Stored data
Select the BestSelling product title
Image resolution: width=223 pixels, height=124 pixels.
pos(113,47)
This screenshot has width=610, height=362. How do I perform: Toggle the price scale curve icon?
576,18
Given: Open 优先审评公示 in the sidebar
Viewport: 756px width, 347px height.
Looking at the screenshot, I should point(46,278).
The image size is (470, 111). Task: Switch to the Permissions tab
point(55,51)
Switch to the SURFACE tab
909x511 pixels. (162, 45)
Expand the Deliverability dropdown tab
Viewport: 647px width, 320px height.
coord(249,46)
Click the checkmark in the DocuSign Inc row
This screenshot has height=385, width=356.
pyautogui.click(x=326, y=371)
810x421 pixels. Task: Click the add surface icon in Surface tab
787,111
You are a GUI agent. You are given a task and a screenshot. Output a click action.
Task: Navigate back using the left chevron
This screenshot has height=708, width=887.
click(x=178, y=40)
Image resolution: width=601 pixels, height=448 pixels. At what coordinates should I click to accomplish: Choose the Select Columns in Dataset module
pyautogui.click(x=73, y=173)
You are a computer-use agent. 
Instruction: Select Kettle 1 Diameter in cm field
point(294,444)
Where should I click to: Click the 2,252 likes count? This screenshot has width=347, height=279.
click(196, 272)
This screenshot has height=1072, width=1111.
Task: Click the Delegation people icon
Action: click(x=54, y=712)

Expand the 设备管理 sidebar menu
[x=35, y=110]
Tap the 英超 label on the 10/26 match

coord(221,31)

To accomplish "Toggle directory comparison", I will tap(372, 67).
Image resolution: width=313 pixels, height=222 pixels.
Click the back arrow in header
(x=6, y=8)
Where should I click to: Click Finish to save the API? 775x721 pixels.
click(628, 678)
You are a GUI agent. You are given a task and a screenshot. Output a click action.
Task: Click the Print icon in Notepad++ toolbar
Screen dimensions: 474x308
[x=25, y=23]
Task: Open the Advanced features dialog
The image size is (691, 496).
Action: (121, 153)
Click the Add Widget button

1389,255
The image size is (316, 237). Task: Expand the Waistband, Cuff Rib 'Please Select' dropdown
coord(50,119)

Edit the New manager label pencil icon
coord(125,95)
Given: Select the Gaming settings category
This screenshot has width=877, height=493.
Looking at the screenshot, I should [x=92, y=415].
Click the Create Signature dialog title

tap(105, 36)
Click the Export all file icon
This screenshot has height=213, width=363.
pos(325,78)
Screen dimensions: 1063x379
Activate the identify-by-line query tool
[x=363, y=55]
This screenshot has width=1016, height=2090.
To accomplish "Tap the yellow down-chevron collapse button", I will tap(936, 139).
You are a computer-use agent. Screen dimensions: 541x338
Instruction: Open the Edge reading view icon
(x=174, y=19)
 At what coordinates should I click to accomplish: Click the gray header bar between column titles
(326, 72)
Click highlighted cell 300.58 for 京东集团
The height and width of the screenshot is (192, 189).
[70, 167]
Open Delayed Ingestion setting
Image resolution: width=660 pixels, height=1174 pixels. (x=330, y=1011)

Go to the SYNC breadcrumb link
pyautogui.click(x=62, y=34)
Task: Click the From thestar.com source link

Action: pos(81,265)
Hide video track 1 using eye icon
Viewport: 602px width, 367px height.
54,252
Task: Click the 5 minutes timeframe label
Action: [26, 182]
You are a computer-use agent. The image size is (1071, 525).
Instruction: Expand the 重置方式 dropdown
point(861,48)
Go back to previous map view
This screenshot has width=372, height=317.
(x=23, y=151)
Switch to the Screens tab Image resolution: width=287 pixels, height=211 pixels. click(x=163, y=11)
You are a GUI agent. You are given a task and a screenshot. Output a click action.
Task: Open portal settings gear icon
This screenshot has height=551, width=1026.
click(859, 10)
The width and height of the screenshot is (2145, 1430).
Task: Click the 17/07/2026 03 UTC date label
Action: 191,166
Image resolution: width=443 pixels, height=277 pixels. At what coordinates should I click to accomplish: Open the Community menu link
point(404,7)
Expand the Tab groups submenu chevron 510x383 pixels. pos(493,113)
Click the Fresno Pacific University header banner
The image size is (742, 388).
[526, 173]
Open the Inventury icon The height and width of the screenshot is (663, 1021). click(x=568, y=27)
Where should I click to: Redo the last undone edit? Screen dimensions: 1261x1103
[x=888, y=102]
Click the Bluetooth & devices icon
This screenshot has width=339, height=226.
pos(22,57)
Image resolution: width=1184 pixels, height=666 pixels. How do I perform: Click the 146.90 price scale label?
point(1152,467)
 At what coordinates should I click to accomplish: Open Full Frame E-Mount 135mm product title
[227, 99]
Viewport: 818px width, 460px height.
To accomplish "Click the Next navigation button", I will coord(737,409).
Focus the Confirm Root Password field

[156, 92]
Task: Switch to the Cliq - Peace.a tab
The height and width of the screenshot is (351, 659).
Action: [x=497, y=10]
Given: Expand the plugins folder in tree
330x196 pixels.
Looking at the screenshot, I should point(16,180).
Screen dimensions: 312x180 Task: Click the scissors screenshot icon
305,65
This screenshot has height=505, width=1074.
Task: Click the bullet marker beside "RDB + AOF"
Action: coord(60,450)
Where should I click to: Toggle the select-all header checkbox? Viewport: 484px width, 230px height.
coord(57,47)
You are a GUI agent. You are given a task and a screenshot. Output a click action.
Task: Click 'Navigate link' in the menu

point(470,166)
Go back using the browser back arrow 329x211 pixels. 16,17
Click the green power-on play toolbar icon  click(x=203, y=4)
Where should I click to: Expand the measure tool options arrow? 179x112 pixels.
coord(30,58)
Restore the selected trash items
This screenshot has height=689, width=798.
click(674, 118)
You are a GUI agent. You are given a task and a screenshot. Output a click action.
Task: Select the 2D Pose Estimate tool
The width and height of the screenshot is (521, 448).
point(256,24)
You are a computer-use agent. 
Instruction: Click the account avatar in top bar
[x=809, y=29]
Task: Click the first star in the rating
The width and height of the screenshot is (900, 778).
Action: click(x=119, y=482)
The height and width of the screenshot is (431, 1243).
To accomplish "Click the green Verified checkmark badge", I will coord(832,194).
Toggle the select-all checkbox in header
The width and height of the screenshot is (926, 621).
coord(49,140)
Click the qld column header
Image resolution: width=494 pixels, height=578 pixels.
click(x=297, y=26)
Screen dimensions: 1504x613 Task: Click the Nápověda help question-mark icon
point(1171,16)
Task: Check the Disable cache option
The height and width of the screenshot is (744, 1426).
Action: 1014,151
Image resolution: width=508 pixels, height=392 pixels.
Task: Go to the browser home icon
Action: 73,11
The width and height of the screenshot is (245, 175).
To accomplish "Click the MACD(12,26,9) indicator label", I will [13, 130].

Problem details |
Repeat each of the entries above precisely as given.

Expected answer |
Select the BestSelling product title
Image resolution: width=223 pixels, height=124 pixels.
pos(113,47)
This screenshot has width=610, height=362. How do I perform: Toggle the price scale curve icon?
576,18
Given: Open 优先审评公示 in the sidebar
Viewport: 756px width, 347px height.
Looking at the screenshot, I should point(46,278).
The image size is (470, 111). Task: Switch to the Permissions tab
point(55,51)
Switch to the SURFACE tab
909x511 pixels. (162, 45)
Expand the Deliverability dropdown tab
Viewport: 647px width, 320px height.
coord(249,46)
Click the checkmark in the DocuSign Inc row
This screenshot has height=385, width=356.
pyautogui.click(x=326, y=371)
810x421 pixels. Task: Click the add surface icon in Surface tab
787,111
You are a GUI agent. You are given a task and a screenshot. Output a click action.
Task: Navigate back using the left chevron
This screenshot has height=708, width=887.
click(x=178, y=40)
Image resolution: width=601 pixels, height=448 pixels. At what coordinates should I click to accomplish: Choose the Select Columns in Dataset module
pyautogui.click(x=73, y=173)
You are a computer-use agent. 
Instruction: Select Kettle 1 Diameter in cm field
point(294,444)
Where should I click to: Click the 2,252 likes count? This screenshot has width=347, height=279.
click(196, 272)
This screenshot has height=1072, width=1111.
Task: Click the Delegation people icon
Action: click(x=54, y=712)

Expand the 设备管理 sidebar menu
[x=35, y=110]
Tap the 英超 label on the 10/26 match

coord(221,31)

To accomplish "Toggle directory comparison", I will tap(372, 67).
Image resolution: width=313 pixels, height=222 pixels.
Click the back arrow in header
(x=6, y=8)
Where should I click to: Click Finish to save the API? 775x721 pixels.
click(628, 678)
You are a GUI agent. You are given a task and a screenshot. Output a click action.
Task: Click the Print icon in Notepad++ toolbar
Screen dimensions: 474x308
[x=25, y=23]
Task: Open the Advanced features dialog
The image size is (691, 496).
Action: (121, 153)
Click the Add Widget button

1389,255
The image size is (316, 237). Task: Expand the Waistband, Cuff Rib 'Please Select' dropdown
coord(50,119)

Edit the New manager label pencil icon
coord(125,95)
Given: Select the Gaming settings category
This screenshot has width=877, height=493.
Looking at the screenshot, I should [x=92, y=415].
Click the Create Signature dialog title

tap(105, 36)
Click the Export all file icon
This screenshot has height=213, width=363.
pos(325,78)
Screen dimensions: 1063x379
Activate the identify-by-line query tool
[x=363, y=55]
This screenshot has width=1016, height=2090.
To accomplish "Tap the yellow down-chevron collapse button", I will tap(936, 139).
You are a computer-use agent. Screen dimensions: 541x338
Instruction: Open the Edge reading view icon
(x=174, y=19)
 At what coordinates should I click to accomplish: Click the gray header bar between column titles
(326, 72)
Click highlighted cell 300.58 for 京东集团
The height and width of the screenshot is (192, 189).
[70, 167]
Open Delayed Ingestion setting
Image resolution: width=660 pixels, height=1174 pixels. (x=330, y=1011)

Go to the SYNC breadcrumb link
pyautogui.click(x=62, y=34)
Task: Click the From thestar.com source link

Action: pos(81,265)
Hide video track 1 using eye icon
Viewport: 602px width, 367px height.
54,252
Task: Click the 5 minutes timeframe label
Action: [26, 182]
You are a computer-use agent. The image size is (1071, 525).
Instruction: Expand the 重置方式 dropdown
point(861,48)
Go back to previous map view
This screenshot has width=372, height=317.
(x=23, y=151)
Switch to the Screens tab Image resolution: width=287 pixels, height=211 pixels. click(x=163, y=11)
You are a GUI agent. You are given a task and a screenshot. Output a click action.
Task: Open portal settings gear icon
This screenshot has height=551, width=1026.
click(859, 10)
The width and height of the screenshot is (2145, 1430).
Task: Click the 17/07/2026 03 UTC date label
Action: 191,166
Image resolution: width=443 pixels, height=277 pixels. At what coordinates should I click to accomplish: Open the Community menu link
point(404,7)
Expand the Tab groups submenu chevron 510x383 pixels. pos(493,113)
Click the Fresno Pacific University header banner
The image size is (742, 388).
[526, 173]
Open the Inventury icon The height and width of the screenshot is (663, 1021). click(x=568, y=27)
Where should I click to: Redo the last undone edit? Screen dimensions: 1261x1103
[x=888, y=102]
Click the Bluetooth & devices icon
This screenshot has width=339, height=226.
pos(22,57)
Image resolution: width=1184 pixels, height=666 pixels. How do I perform: Click the 146.90 price scale label?
point(1152,467)
 At what coordinates should I click to accomplish: Open Full Frame E-Mount 135mm product title
[227, 99]
Viewport: 818px width, 460px height.
To accomplish "Click the Next navigation button", I will coord(737,409).
Focus the Confirm Root Password field

[156, 92]
Task: Switch to the Cliq - Peace.a tab
The height and width of the screenshot is (351, 659).
Action: [x=497, y=10]
Given: Expand the plugins folder in tree
330x196 pixels.
Looking at the screenshot, I should point(16,180).
Screen dimensions: 312x180 Task: Click the scissors screenshot icon
305,65
This screenshot has height=505, width=1074.
Task: Click the bullet marker beside "RDB + AOF"
Action: coord(60,450)
Where should I click to: Toggle the select-all header checkbox? Viewport: 484px width, 230px height.
coord(57,47)
You are a GUI agent. You are given a task and a screenshot. Output a click action.
Task: Click 'Navigate link' in the menu

point(470,166)
Go back using the browser back arrow 329x211 pixels. 16,17
Click the green power-on play toolbar icon  click(x=203, y=4)
Where should I click to: Expand the measure tool options arrow? 179x112 pixels.
coord(30,58)
Restore the selected trash items
This screenshot has height=689, width=798.
click(674, 118)
You are a GUI agent. You are given a task and a screenshot. Output a click action.
Task: Select the 2D Pose Estimate tool
The width and height of the screenshot is (521, 448).
point(256,24)
You are a computer-use agent. 
Instruction: Click the account avatar in top bar
[x=809, y=29]
Task: Click the first star in the rating
The width and height of the screenshot is (900, 778).
Action: click(x=119, y=482)
The height and width of the screenshot is (431, 1243).
To accomplish "Click the green Verified checkmark badge", I will coord(832,194).
Toggle the select-all checkbox in header
The width and height of the screenshot is (926, 621).
coord(49,140)
Click the qld column header
Image resolution: width=494 pixels, height=578 pixels.
click(x=297, y=26)
Screen dimensions: 1504x613 Task: Click the Nápověda help question-mark icon
point(1171,16)
Task: Check the Disable cache option
The height and width of the screenshot is (744, 1426).
Action: 1014,151
Image resolution: width=508 pixels, height=392 pixels.
Task: Go to the browser home icon
Action: 73,11
The width and height of the screenshot is (245, 175).
To accomplish "Click the MACD(12,26,9) indicator label", I will [13, 130].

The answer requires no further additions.